Write out the records again exactly. Nothing should be dropped.

Records drawn from a dataset:
%%

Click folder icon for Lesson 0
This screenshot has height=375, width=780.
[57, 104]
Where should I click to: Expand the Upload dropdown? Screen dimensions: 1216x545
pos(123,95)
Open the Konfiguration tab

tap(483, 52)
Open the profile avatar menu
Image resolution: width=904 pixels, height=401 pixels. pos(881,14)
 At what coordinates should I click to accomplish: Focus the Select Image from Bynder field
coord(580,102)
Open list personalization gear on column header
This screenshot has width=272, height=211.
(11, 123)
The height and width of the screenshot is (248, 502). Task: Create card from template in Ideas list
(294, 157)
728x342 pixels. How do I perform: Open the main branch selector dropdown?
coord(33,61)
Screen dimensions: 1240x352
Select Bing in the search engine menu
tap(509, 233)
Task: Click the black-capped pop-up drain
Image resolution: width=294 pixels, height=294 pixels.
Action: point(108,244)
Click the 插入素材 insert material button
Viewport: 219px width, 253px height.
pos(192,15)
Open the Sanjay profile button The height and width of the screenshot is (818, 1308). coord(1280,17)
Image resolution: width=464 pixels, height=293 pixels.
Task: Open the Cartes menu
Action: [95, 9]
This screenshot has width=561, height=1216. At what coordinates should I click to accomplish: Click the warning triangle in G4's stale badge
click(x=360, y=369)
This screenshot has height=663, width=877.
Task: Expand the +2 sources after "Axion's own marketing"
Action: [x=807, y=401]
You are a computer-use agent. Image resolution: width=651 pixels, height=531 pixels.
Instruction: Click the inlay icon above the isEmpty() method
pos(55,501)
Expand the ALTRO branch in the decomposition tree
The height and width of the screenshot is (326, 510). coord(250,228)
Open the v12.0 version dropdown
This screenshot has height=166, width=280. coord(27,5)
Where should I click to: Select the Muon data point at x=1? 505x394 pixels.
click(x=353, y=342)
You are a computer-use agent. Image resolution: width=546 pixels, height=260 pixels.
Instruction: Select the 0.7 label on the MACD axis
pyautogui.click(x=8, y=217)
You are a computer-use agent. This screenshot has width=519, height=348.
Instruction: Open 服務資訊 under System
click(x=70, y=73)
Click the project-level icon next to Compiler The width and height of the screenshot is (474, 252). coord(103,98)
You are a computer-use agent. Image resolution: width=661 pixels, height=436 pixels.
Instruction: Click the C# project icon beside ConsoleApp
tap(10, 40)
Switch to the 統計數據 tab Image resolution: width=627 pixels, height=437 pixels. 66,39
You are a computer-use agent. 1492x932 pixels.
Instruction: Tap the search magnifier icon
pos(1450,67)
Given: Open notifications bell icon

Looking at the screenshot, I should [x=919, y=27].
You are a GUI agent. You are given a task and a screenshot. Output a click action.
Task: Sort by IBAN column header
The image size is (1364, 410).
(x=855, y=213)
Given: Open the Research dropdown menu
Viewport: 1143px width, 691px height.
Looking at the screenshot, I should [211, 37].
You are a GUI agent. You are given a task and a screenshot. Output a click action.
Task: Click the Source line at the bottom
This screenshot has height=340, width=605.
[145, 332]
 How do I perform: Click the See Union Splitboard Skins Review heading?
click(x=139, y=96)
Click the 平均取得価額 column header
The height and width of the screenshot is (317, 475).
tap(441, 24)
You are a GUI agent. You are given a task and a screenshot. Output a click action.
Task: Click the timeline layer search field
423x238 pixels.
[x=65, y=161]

%%

• THE ANSWER:
Click folder icon for Lesson 0
This screenshot has height=375, width=780.
[57, 104]
Where should I click to: Expand the Upload dropdown? Screen dimensions: 1216x545
pos(123,95)
Open the Konfiguration tab

tap(483, 52)
Open the profile avatar menu
Image resolution: width=904 pixels, height=401 pixels. pos(881,14)
 At what coordinates should I click to accomplish: Focus the Select Image from Bynder field
coord(580,102)
Open list personalization gear on column header
This screenshot has width=272, height=211.
(11, 123)
The height and width of the screenshot is (248, 502). Task: Create card from template in Ideas list
(294, 157)
728x342 pixels. How do I perform: Open the main branch selector dropdown?
coord(33,61)
Screen dimensions: 1240x352
Select Bing in the search engine menu
tap(509, 233)
Task: Click the black-capped pop-up drain
Image resolution: width=294 pixels, height=294 pixels.
Action: point(108,244)
Click the 插入素材 insert material button
Viewport: 219px width, 253px height.
pos(192,15)
Open the Sanjay profile button The height and width of the screenshot is (818, 1308). coord(1280,17)
Image resolution: width=464 pixels, height=293 pixels.
Task: Open the Cartes menu
Action: [95, 9]
This screenshot has width=561, height=1216. At what coordinates should I click to accomplish: Click the warning triangle in G4's stale badge
click(x=360, y=369)
This screenshot has height=663, width=877.
Task: Expand the +2 sources after "Axion's own marketing"
Action: [x=807, y=401]
You are a computer-use agent. Image resolution: width=651 pixels, height=531 pixels.
Instruction: Click the inlay icon above the isEmpty() method
pos(55,501)
Expand the ALTRO branch in the decomposition tree
The height and width of the screenshot is (326, 510). coord(250,228)
Open the v12.0 version dropdown
This screenshot has height=166, width=280. coord(27,5)
Where should I click to: Select the Muon data point at x=1? 505x394 pixels.
click(x=353, y=342)
You are a computer-use agent. Image resolution: width=546 pixels, height=260 pixels.
Instruction: Select the 0.7 label on the MACD axis
pyautogui.click(x=8, y=217)
You are a computer-use agent. This screenshot has width=519, height=348.
Instruction: Open 服務資訊 under System
click(x=70, y=73)
Click the project-level icon next to Compiler The width and height of the screenshot is (474, 252). coord(103,98)
You are a computer-use agent. Image resolution: width=661 pixels, height=436 pixels.
Instruction: Click the C# project icon beside ConsoleApp
tap(10, 40)
Switch to the 統計數據 tab Image resolution: width=627 pixels, height=437 pixels. 66,39
You are a computer-use agent. 1492x932 pixels.
Instruction: Tap the search magnifier icon
pos(1450,67)
Given: Open notifications bell icon

Looking at the screenshot, I should [x=919, y=27].
You are a GUI agent. You are given a task and a screenshot. Output a click action.
Task: Sort by IBAN column header
The image size is (1364, 410).
(x=855, y=213)
Given: Open the Research dropdown menu
Viewport: 1143px width, 691px height.
Looking at the screenshot, I should [211, 37].
You are a GUI agent. You are given a task and a screenshot. Output a click action.
Task: Click the Source line at the bottom
This screenshot has height=340, width=605.
[145, 332]
 How do I perform: Click the See Union Splitboard Skins Review heading?
click(x=139, y=96)
Click the 平均取得価額 column header
The height and width of the screenshot is (317, 475).
tap(441, 24)
You are a GUI agent. You are given a task and a screenshot. Output a click action.
Task: Click the timeline layer search field
423x238 pixels.
[x=65, y=161]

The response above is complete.